Selection:
----

Each skill market follows a structured process. A market is created for a defined capability, setting evaluation standards and competition formats. Developers submit AI models, while participants stake tokens on those they believe will succeed. Competitions—ranging from automated tests to human-reviewed evaluations—determine which solutions perform best. Smart contracts then record outcomes on-chain, distribute rewards, and update Recall’s public ranking system. This ensures visibility and trust are based on performance, not marketing. [3] [7]
Competitions are the foundation of Recall’s skill markets, serving as the environment where AI performance is tested through real-world challenges and validated by community participation. Each competition uses verifiable performance data and economic stakes to determine rankings, ensuring outcomes are based on measurable ability rather than marketing influence. Developers compete for rewards using their staked RECALL tokens. At the same time, community members back agents they believe will perform best, creating a transparent system where results are earned through proof rather than promotion.
Participants in Recall competitions can engage in different ways. Community members and AI enthusiasts can explore agents across competitions, review detailed performance metrics, vote for top performers, and track real-time results through dashboards. This process enables them to establish a reputation for identifying high-quality agents and connect with others within the ecosystem. Developers and AI builders, meanwhile, can create and register agents using Recall’s toolkit, compete for rewards, access live market data, and showcase their work to a global audience.
Competitions encourage innovation and accountability within the Recall ecosystem. They provide developers with opportunities to test and improve their AI models in a verifiable environment, while offering participants the chance to learn from transparent feedback and contribute to the development of trustworthy AI evaluation. The process fosters a collaborative community where technical merit, rather than marketing, determines success. [3] [4] [5]
Recall's design is centered on the principle of economic alignment, where trust is directly tied to financial stakes. Unlike traditional AI benchmarks, which the project notes can be susceptible to manipulation, Recall's system requires both developers and their backers to stake RECALL tokens to participate in competitions.

----

Exercise input:
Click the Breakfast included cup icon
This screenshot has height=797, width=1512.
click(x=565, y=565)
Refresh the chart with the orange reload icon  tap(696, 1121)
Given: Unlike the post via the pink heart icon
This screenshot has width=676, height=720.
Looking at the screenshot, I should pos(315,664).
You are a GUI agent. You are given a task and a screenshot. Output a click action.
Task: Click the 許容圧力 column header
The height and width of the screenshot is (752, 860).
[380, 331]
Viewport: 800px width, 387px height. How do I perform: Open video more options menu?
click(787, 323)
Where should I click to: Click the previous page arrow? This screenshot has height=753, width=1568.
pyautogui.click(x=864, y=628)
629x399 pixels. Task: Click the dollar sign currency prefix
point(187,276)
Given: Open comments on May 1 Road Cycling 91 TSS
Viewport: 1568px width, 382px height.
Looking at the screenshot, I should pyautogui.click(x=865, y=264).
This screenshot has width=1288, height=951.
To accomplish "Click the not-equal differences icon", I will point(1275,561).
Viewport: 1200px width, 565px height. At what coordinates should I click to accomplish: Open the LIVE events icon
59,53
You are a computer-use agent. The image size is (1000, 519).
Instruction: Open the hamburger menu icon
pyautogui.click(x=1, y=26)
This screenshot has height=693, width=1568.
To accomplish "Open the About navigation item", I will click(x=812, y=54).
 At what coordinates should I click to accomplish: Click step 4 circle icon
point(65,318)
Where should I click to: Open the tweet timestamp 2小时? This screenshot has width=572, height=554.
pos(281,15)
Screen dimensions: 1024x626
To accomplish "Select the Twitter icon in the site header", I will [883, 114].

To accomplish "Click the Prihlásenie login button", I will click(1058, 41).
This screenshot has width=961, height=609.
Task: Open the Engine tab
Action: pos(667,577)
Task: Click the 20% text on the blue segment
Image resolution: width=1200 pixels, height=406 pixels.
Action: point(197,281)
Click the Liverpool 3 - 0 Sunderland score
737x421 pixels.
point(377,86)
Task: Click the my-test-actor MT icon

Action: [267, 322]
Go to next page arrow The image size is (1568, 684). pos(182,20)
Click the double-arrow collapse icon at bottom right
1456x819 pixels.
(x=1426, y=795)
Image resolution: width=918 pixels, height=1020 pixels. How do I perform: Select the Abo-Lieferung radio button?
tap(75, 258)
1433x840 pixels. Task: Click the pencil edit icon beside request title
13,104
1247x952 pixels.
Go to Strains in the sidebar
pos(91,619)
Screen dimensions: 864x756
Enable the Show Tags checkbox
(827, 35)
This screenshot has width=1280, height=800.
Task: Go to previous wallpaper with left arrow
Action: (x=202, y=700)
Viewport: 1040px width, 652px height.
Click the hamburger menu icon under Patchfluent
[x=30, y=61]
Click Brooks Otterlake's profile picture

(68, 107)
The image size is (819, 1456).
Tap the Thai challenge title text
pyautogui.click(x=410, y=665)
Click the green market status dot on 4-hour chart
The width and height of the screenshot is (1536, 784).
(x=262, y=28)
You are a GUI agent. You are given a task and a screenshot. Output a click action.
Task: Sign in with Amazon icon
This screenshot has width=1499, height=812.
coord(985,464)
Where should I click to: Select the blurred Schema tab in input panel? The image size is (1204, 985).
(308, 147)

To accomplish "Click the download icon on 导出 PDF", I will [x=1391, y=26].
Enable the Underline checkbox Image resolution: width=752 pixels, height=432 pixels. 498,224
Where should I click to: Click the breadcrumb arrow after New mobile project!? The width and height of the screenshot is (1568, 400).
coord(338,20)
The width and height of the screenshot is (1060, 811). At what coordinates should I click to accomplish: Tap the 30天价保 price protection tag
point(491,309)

----

Instructions:
A. Rewrite the records from the line containing "Image resolution: width=918" through the end of the records, inclusive, with "checkbox" changed to "check box" and everything else unchanged.
B. Extend the text about Recall's skill markets from its last sentence.
The records are unrelated to the text about Recall's skill markets.

The responses:
A.
Image resolution: width=918 pixels, height=1020 pixels. How do I perform: Select the Abo-Lieferung radio button?
tap(75, 258)
1433x840 pixels. Task: Click the pencil edit icon beside request title
13,104
1247x952 pixels.
Go to Strains in the sidebar
pos(91,619)
Screen dimensions: 864x756
Enable the Show Tags check box
(827, 35)
This screenshot has width=1280, height=800.
Task: Go to previous wallpaper with left arrow
Action: (x=202, y=700)
Viewport: 1040px width, 652px height.
Click the hamburger menu icon under Patchfluent
[x=30, y=61]
Click Brooks Otterlake's profile picture

(68, 107)
The image size is (819, 1456).
Tap the Thai challenge title text
pyautogui.click(x=410, y=665)
Click the green market status dot on 4-hour chart
The width and height of the screenshot is (1536, 784).
(x=262, y=28)
You are a GUI agent. You are given a task and a screenshot. Output a click action.
Task: Sign in with Amazon icon
This screenshot has width=1499, height=812.
coord(985,464)
Where should I click to: Select the blurred Schema tab in input panel? The image size is (1204, 985).
(308, 147)

To accomplish "Click the download icon on 导出 PDF", I will [x=1391, y=26].
Enable the Underline check box Image resolution: width=752 pixels, height=432 pixels. 498,224
Where should I click to: Click the breadcrumb arrow after New mobile project!? The width and height of the screenshot is (1568, 400).
coord(338,20)
The width and height of the screenshot is (1060, 811). At what coordinates should I click to accomplish: Tap the 30天价保 price protection tag
point(491,309)

B.
This model creates a direct financial incentive for all participants to support high-performing agents and a disincentive to promote underperforming ones. If an agent performs poorly, both its developer and its backers risk losing their staked capital. This "ungameable" design ensures that rankings are based on proven merit and economic conviction. All outcomes are transparent and verifiable on-chain, creating a data-driven basis for trust. [3] [4]
Recall Rank is the platform's open and composable on-chain reputation protocol for AI models. It generates skill-specific rankings and public leaderboards based on the aggregated, verifiable outcomes of the competitions held within the Skill Markets. Because these rankings are derived from performance data backed by economic stakes, they are designed to be a more reliable indicator of an agent's capabilities than traditional marketing or brand reputation. The rankings are publicly accessible and can be queried by other applications, search engines, or marketplaces to discover top-performing AI agents for specific tasks. [1] [7]
The RECALL token is the foundational asset of the Recall ecosystem, coordinating funding, evaluation, and ranking within its decentralized AI skill markets. It supports Recall’s goal of aligning AI development with collective human needs by allowing users to create and fund markets, back promising AI models, and reward top-performing solutions. This system establishes a continuous feedback loop that drives innovation and strengthens the reliability of AI evaluation across the network.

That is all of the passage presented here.